Once the object is framed then the photography can start.
- Auto Guiding
The program K3CCDTools is used to make the auto guiding happen. I use a small CCD imaging camera connected to the PC through USB to monitor the reference star, the program automatically detects the drift of the reference star and provides equal and opposite correction commands to the mount. This prepares the mount and thus the main scope and camera for it's long multi minute exposures.
- Finally we get to take a picture
- OK, so now can take our real exposures.
Long exposure times are needed because of the low surface brightness of the object being taken.

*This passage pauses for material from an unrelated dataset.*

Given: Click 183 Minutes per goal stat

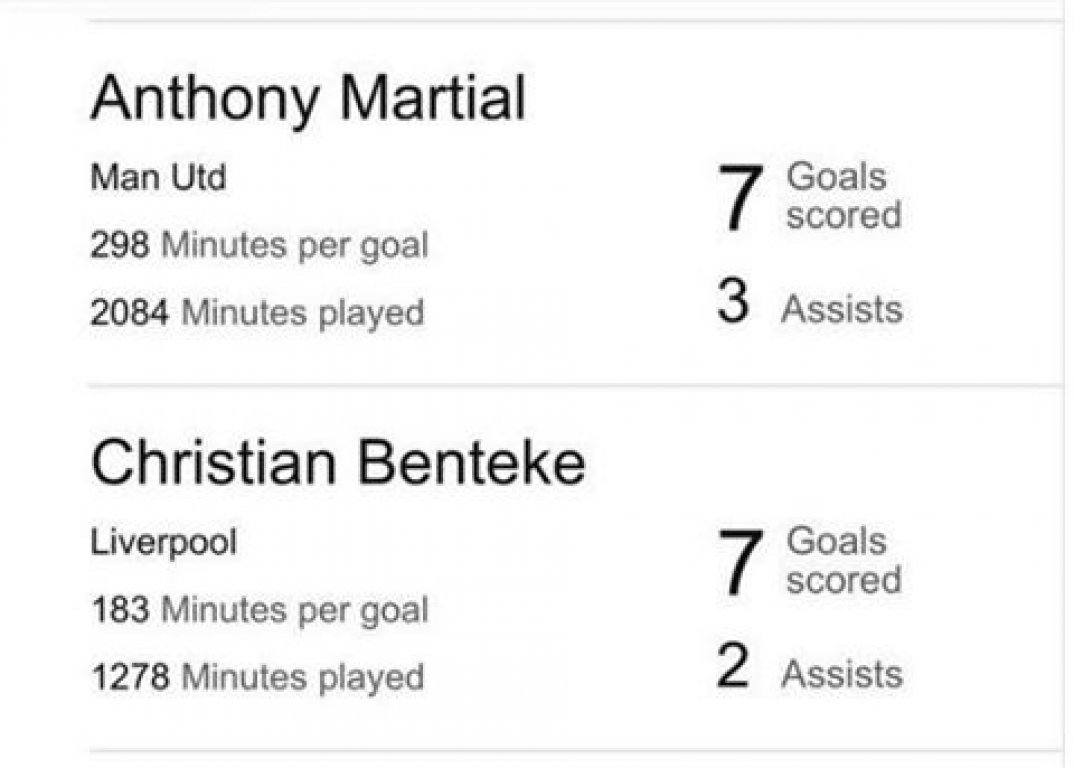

Clusters, which are comprised of hundreds of thousands of stars in a tight formation, usually always circular do not need long exposures. Large galaxies who's light energy is spread out need longer exposures. Nebulas who's light is int the red end of the spectrum where any consumer camera like the 10D do not have good sensitivity will need extended exposures. Usually the answer is as long as you can tolerate is the best. Increasing the ISO is not usually a good idea as a increase in noise will result. Imageplus, the same program used for focusing is used to execute all of the long bulb exposures, images are stored to the laptop.
Sit and wait, enjoy some coffee from home, in the quiet are what is needed now.
Remember the auto-guiding that was started needs to run the entire time...
Occasionally I have to keep in mind that with a German equatorial mount may become limited as it can not track past the meridian.
- Post Processing
Postprocessing starts with looking at each of the individual exposures.
Exposures with flaws like, someone kicked the tripod and made the exposure wonky are marked for discard. Ones with flashing airplanes streaking thought the frame are gently put into the trash. (these are all good reasons for multiple exposures) Below are two samples.
Once all of the frames are processed into one image the final result is achieved. In some cases it is like gold and others are clearly in need of another try. The top image pair, unprocessed above and result below are of Messier Object M42.
The Orion Nebula Messier 42 (M42, NGC 1976) is the brightest starforming, and the brightest diffuse nebula in the sky, and also one of the brightest deepsky objects at all. Shining with the brightness of a star of 4th magnitude, it visible to the naked eye under moderately good conditions, and rewarding in telescopes of every size, from the smallest glasses to the greatest Earth-bound observatories as well as outer-space observatories like the Hubble Space Telescope. It is also a big object in the sky, extending to over 1 degree in diameter, thus covering more than four times the area of the Full Moon.
The lower pair are of Messier Object 51. M51 was one of Charles Messier's original discoveries: He discovered it on October 13, 1773, when observing a comet, and described it as a "very faint nebula, without stars" which is difficult to see. M51 is the dominating member of a small group of galaxies, which also contains M63 and a number of fainter galaxies. As it is about 37 million light years distant and so conspicuous, it is actually a big and luminous galaxy. For the amateur, M51 is easy and a showpiece if the sky is dark, but is quite sensitive for light pollution which easily makes it fade in the background. Under very good conditions, even suggestions of its spiral arms can be glanced with telescopes starting from 4-inch. Low magnification is best for viewing this pair. This object is 1/6 of a degree across or about 2mm at arms length,... very small.
These two examples are near the extremes of what I can photograph. From the large and bright to the very small and faint. One thing is constant, the methods are the same, so this is how it is done, or at least this is the way I do it.